The melancholy duty of presenting this paper gives an occasion which permits me, with sad pleasure, to mingle with his laurel my very tender memories of his rare friendship.

R. G. BICKFORD.

GEORGE DABNEY GRAY.

George Dabney Gray, of Culpeper county, departed this life on the evening of the 21st of August, 1902, just as the sun was sinking behind the Blue Ridge mountains, in sight of which he spent nearly the whole of his life.

He was born on the 29th day of July, 1829, and was consequently seventy-three years of age at the time of his death. He was a son of Gabriel Gray and his wife, Emily Dabney. His ancestors resided in Culpeper for several generations. His grandfather, Gabriel Gray, was a soldier in the Revolutionary war, and was wounded at the battle of Guilford Court House, while his father was in the War of 1812. His mother was a member of the well known Dabney family of Virginia.

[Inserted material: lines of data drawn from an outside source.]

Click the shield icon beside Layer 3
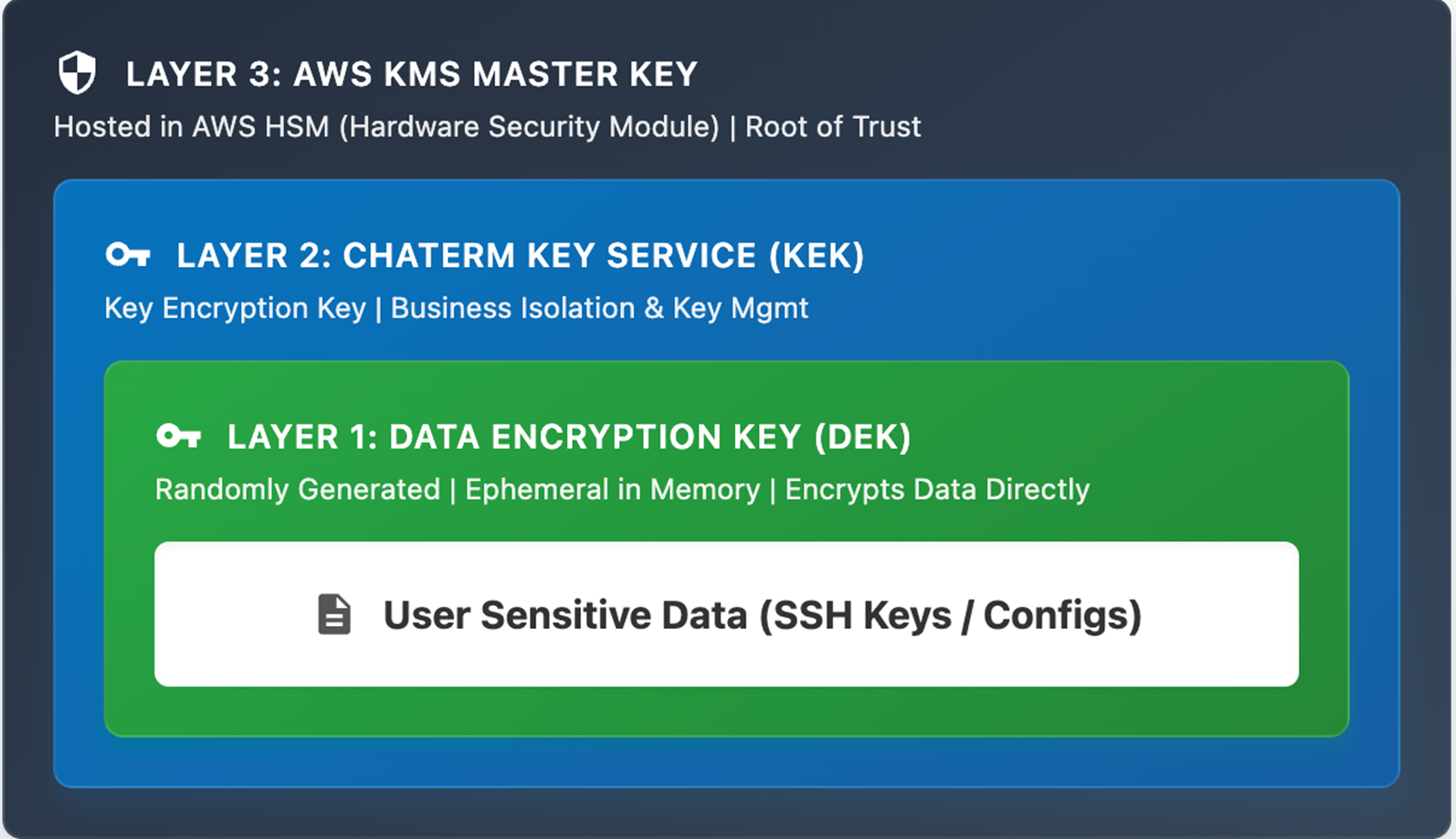 [x=78, y=73]
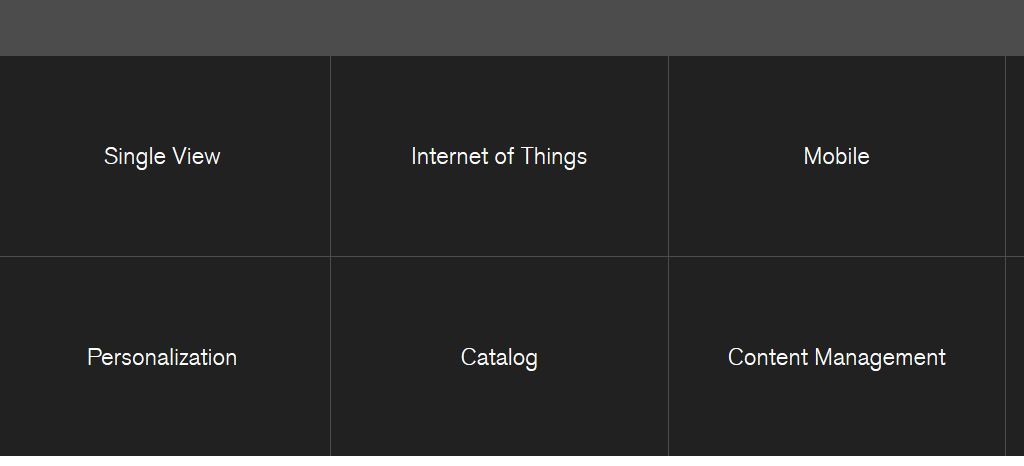Select the tile directly below Mobile
This screenshot has width=1024, height=466.
[x=836, y=357]
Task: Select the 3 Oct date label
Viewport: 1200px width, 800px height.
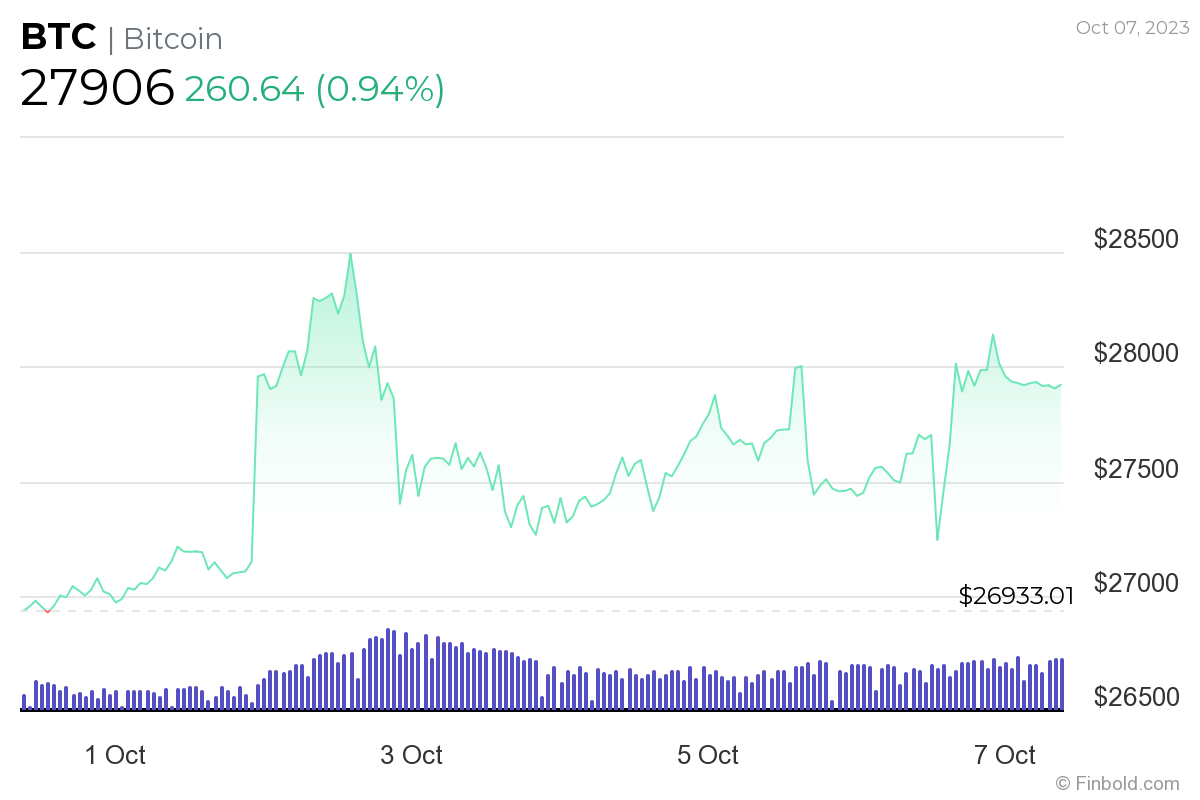Action: coord(411,756)
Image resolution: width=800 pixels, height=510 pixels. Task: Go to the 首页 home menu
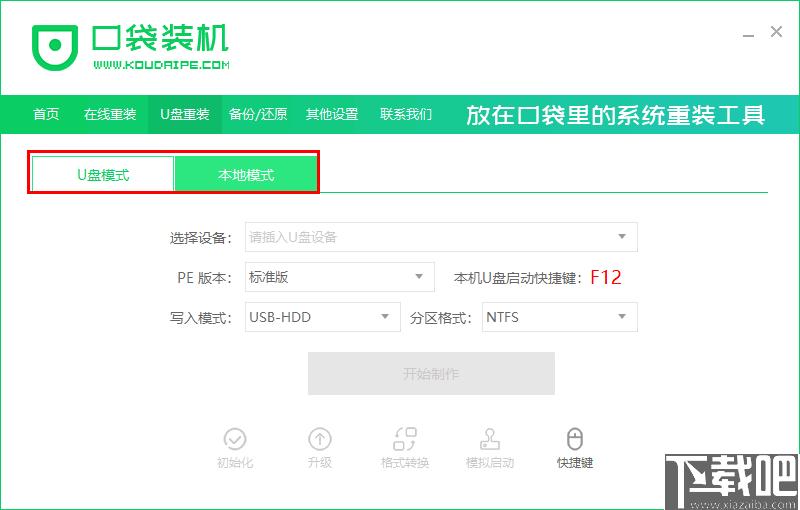tap(46, 114)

His parents were highly cultivated and intelligent, and in the main directed the education of their son in their own home, with such assistance as the neighborhood schools of the day afforded. At the age of seventeen he left the parental roof to seek his fortune, and lived for some time in Western Tennessee, where he taught school. Returning to Virginia, he studied law in the office of the Honorable Shelton F. Leak, of Madison county, who had married his sister, and who was then in the zenith of his fame and success as a lawyer and politician.

In 1851 Mr. Gray obtained license to practice, and settled in his native county (Culpeper), where he resided up to the time of his death.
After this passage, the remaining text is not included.